----- Data to process
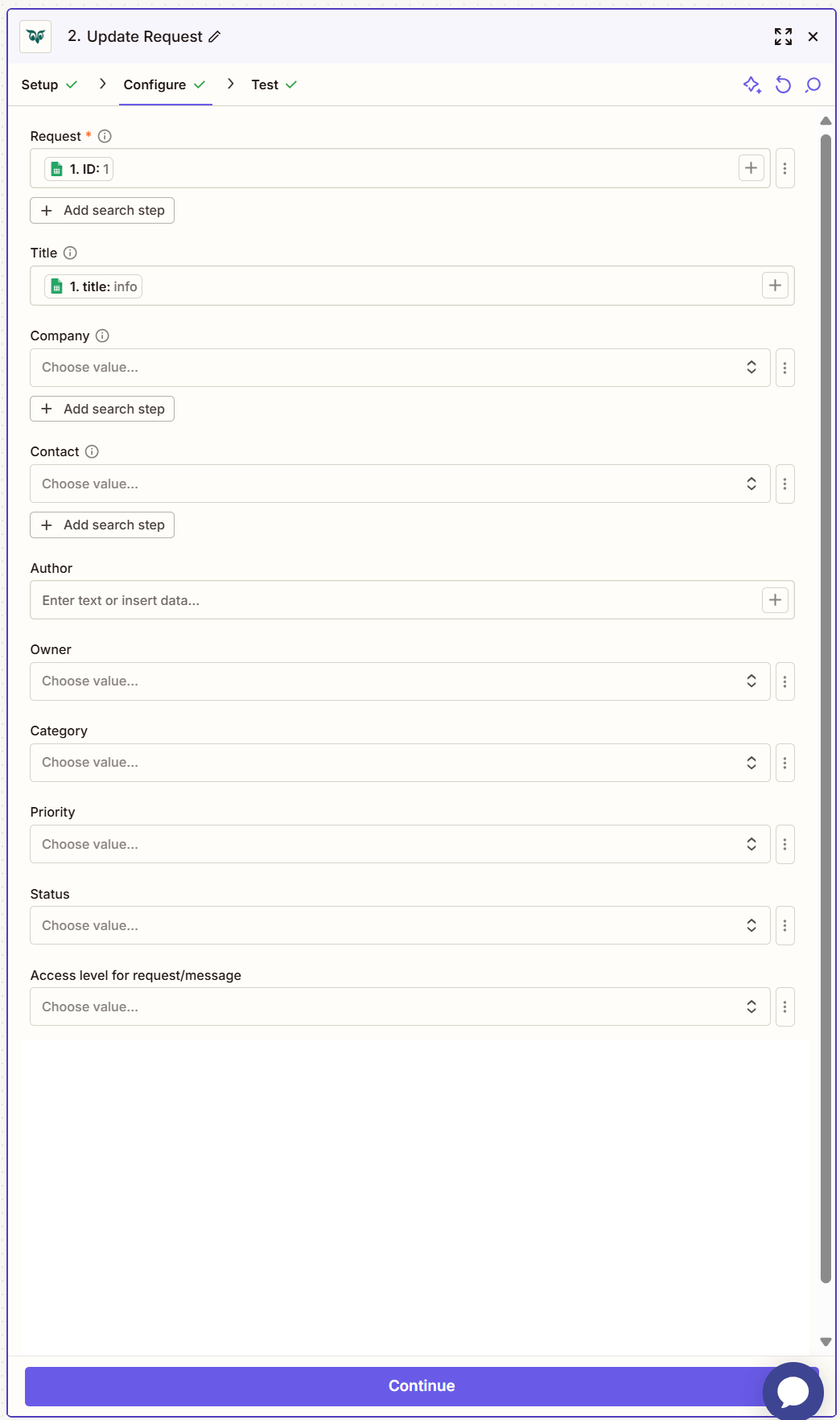Click the refresh step icon
The height and width of the screenshot is (1420, 840).
pyautogui.click(x=784, y=84)
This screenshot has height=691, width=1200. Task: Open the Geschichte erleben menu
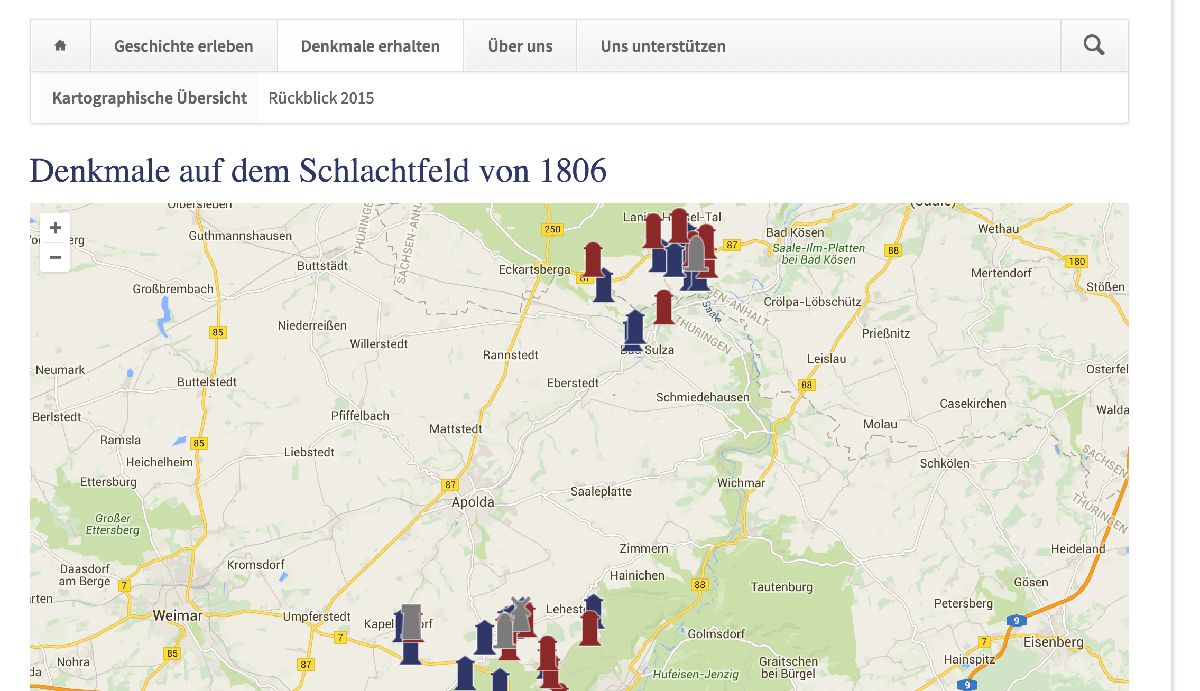click(x=183, y=46)
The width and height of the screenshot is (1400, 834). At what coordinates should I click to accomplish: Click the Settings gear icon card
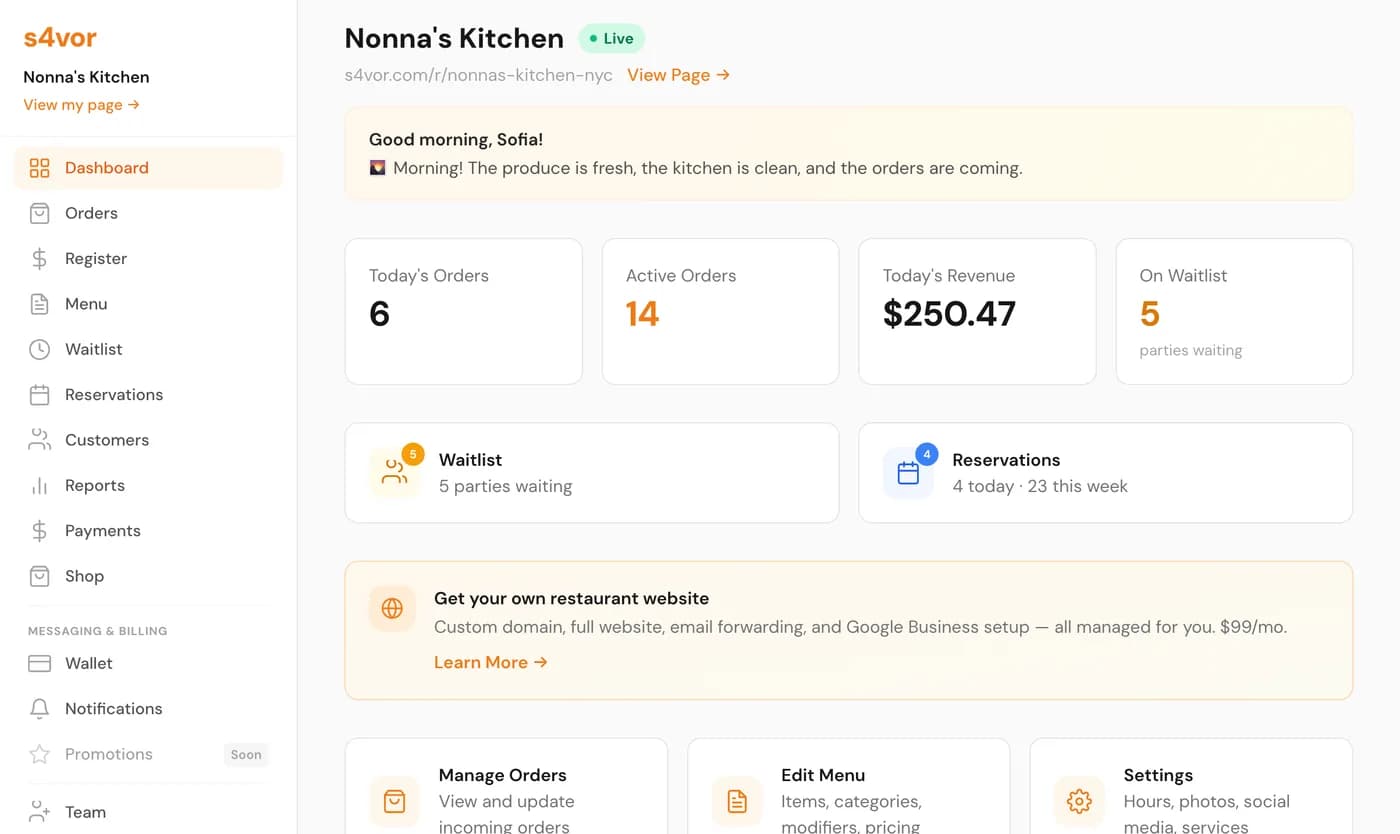click(1079, 801)
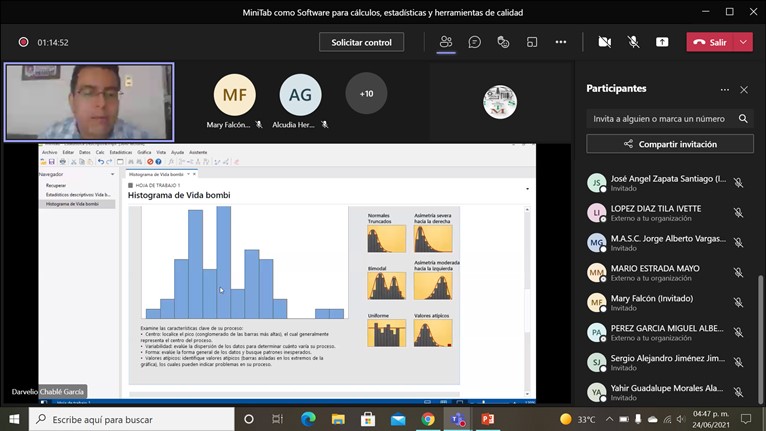Viewport: 766px width, 431px height.
Task: Open the reactions icon
Action: tap(503, 42)
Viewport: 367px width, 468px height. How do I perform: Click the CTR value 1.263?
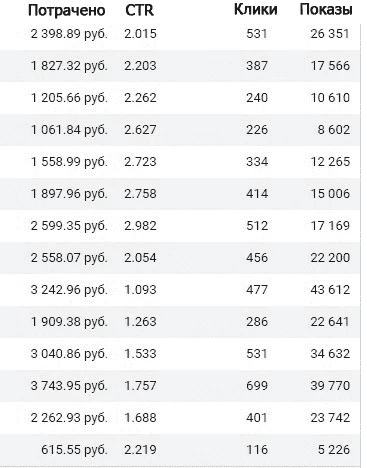click(140, 322)
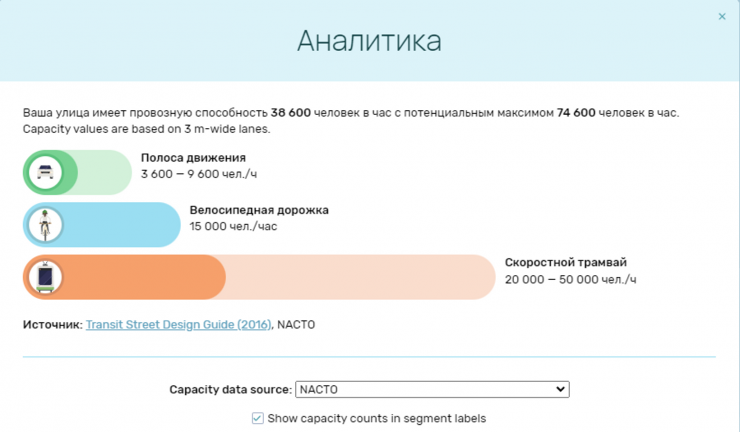Click the tram icon in the orange bar
The height and width of the screenshot is (432, 740).
click(43, 277)
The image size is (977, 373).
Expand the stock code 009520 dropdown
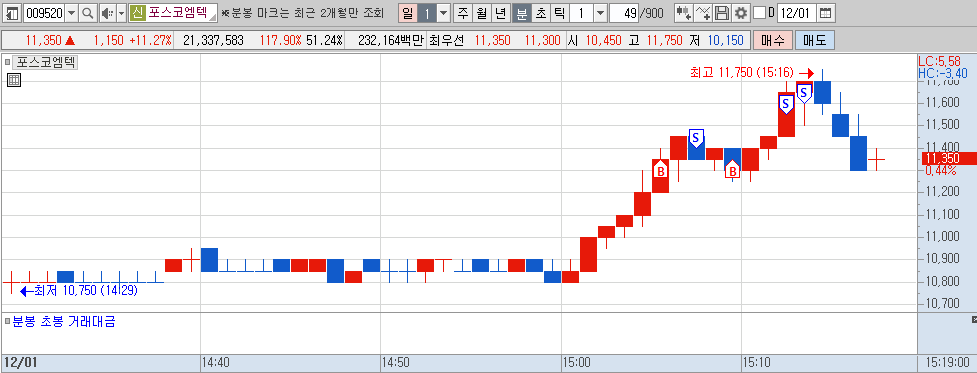[x=72, y=12]
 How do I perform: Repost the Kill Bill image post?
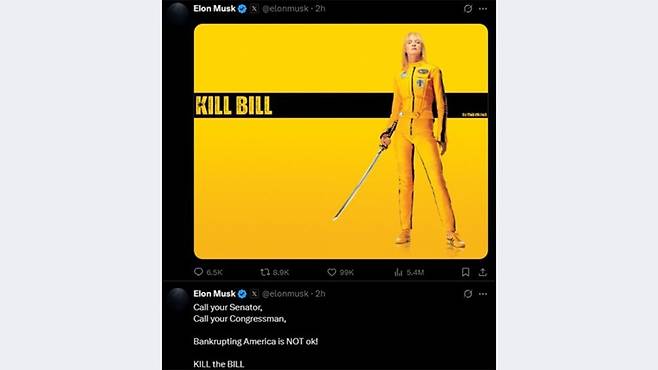(x=274, y=272)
----------
### Exercise requirements
Write out, exactly as they appear, the lines from the one containing "The image size is (977, 373)." through the end of the material above, excluding pictures.

### Response below
The image size is (977, 373).
Expand the stock code 009520 dropdown
[x=72, y=12]
 How do I perform: Repost the Kill Bill image post?
(x=274, y=272)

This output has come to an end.